### [Reading text]
-- BEGIN --
Adam Mitchell

Personal information
- Full name: Adam Thomas Mitchell
- Date of birth: 1 June 1996 (age 30)
- Place of birth: Vrgorac, Croatia
- Height: 1.90 m (6 ft 3 in)
- Position: Centre-back

Team information
- Current team: Auckland City
- Number: 3

Youth career
- Waitakere City
- 2013: Central United

Senior career*
- Years: Team / Apps / (Gls)
- 2013–2015: Wanderers SC / 24 / (2)
- 2015–2016: WaiBOP United / 10 / (0)
- 2016: Red Star Belgrade / 0 / (0)
- 2016: → OFK Beograd (loan) / 8 / (0)
- 2017: Celje / 0 / (0)
- 2017–2018: Bolton Wanderers / 0 / (0)
- 2019: Team Wellington / 3 / (0)
- 2019–: Auckland City / 141 / (5)

International career
- 2013: New Zealand U17 / 8 / (0)
- 2014–2015: New Zealand U20 / 5 / (0)
- 2018: New Zealand / 4 / (0)

= Adam Mitchell (footballer, born 1996) =

Croatian–New Zealand footballer

Adam Thomas Mitchell (born 1 June 1996) is a professional footballer who plays as a centre-back for Northern League club Auckland City. Born in Croatia, he represents the New Zealand national team.

==Club career==
Mitchell was born in Vrgorac, Croatia, to a New Zealand father and Bosnian Croat mother and holds both New Zealand and Croatian citizenship. He grew up in Hobsonville in West Auckland, and began playing for Waitakere City before later moving to Central United (2013), starting as a midfielder before becoming a centre back. He was also a member of Wynton Rufer's Wynrs academy as a youngster.

Mitchell played three seasons in the New Zealand Football Championship, two seasons with Wanderers SC and one with WaiBOP United. Mitchell captained the Wanderers SC team that was formed to give the under-20s regular game time in the NZFC. He was also team-captain at WaiBOP United.
-- END --
### [Dataset records]
-- BEGIN --
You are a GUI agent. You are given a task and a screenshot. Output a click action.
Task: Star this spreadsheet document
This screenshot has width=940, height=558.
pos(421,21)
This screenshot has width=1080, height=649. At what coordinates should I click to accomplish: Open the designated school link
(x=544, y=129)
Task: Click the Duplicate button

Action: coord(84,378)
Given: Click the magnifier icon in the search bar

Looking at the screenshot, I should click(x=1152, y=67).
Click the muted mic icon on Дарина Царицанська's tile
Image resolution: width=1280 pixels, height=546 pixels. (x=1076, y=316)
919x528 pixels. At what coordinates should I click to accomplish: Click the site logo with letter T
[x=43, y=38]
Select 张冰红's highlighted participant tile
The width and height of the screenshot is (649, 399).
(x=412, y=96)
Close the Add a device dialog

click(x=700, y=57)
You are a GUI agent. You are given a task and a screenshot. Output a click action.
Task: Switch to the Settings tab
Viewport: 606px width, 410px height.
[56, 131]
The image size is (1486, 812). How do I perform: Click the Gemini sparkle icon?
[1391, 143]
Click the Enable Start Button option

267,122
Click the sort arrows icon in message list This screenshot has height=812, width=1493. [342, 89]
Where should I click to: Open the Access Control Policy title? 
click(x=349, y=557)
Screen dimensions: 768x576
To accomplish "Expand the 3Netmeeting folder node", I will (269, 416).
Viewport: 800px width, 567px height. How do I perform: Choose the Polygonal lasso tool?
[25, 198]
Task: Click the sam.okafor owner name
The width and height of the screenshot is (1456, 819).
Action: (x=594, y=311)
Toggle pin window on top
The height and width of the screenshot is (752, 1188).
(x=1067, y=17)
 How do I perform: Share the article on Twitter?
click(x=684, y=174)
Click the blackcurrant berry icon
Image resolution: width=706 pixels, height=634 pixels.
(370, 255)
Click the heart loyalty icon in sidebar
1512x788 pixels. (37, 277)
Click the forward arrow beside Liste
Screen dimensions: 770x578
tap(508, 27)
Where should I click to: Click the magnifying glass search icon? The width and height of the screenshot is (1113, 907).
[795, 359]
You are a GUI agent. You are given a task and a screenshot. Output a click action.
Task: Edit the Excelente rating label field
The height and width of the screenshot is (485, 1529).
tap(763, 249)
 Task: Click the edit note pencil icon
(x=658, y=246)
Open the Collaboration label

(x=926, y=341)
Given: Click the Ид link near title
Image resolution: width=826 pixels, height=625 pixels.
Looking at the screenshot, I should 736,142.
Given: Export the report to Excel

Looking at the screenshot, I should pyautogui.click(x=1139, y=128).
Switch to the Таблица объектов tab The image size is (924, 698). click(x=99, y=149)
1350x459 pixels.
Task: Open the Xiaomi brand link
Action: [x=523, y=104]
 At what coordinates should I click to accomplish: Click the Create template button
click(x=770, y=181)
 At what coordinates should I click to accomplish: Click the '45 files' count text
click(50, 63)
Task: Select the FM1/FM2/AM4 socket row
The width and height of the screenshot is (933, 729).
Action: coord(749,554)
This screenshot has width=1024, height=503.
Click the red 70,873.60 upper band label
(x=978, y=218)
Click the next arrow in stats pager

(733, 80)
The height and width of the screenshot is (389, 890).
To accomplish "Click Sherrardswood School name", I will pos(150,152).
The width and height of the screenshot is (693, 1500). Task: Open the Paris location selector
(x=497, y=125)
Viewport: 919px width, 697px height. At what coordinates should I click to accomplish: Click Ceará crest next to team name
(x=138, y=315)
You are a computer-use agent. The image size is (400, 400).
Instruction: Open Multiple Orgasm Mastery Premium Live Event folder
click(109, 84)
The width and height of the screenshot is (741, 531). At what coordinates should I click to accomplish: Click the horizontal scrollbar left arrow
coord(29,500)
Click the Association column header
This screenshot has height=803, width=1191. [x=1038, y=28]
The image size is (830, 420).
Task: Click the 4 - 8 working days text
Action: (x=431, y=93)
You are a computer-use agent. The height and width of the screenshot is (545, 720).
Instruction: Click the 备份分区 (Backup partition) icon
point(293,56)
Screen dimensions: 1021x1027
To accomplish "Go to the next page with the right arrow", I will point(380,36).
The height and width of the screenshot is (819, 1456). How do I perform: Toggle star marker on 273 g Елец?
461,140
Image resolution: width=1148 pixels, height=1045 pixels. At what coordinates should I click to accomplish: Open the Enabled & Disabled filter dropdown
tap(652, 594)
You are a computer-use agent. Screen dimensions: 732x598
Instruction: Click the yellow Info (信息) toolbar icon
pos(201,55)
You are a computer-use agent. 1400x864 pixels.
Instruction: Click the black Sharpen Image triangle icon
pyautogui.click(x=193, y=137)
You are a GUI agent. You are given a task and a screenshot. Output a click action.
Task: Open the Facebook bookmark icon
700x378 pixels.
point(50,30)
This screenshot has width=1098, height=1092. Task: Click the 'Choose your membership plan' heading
-- END --
### [Exercise task]
Change "loan" to "transfer" in the Adam Mitchell profile from "Senior career*" to "Celje / 0 / (0)", and write out that part again.

### [Solved exercise]
Senior career*
- Years: Team / Apps / (Gls)
- 2013–2015: Wanderers SC / 24 / (2)
- 2015–2016: WaiBOP United / 10 / (0)
- 2016: Red Star Belgrade / 0 / (0)
- 2016: → OFK Beograd (transfer) / 8 / (0)
- 2017: Celje / 0 / (0)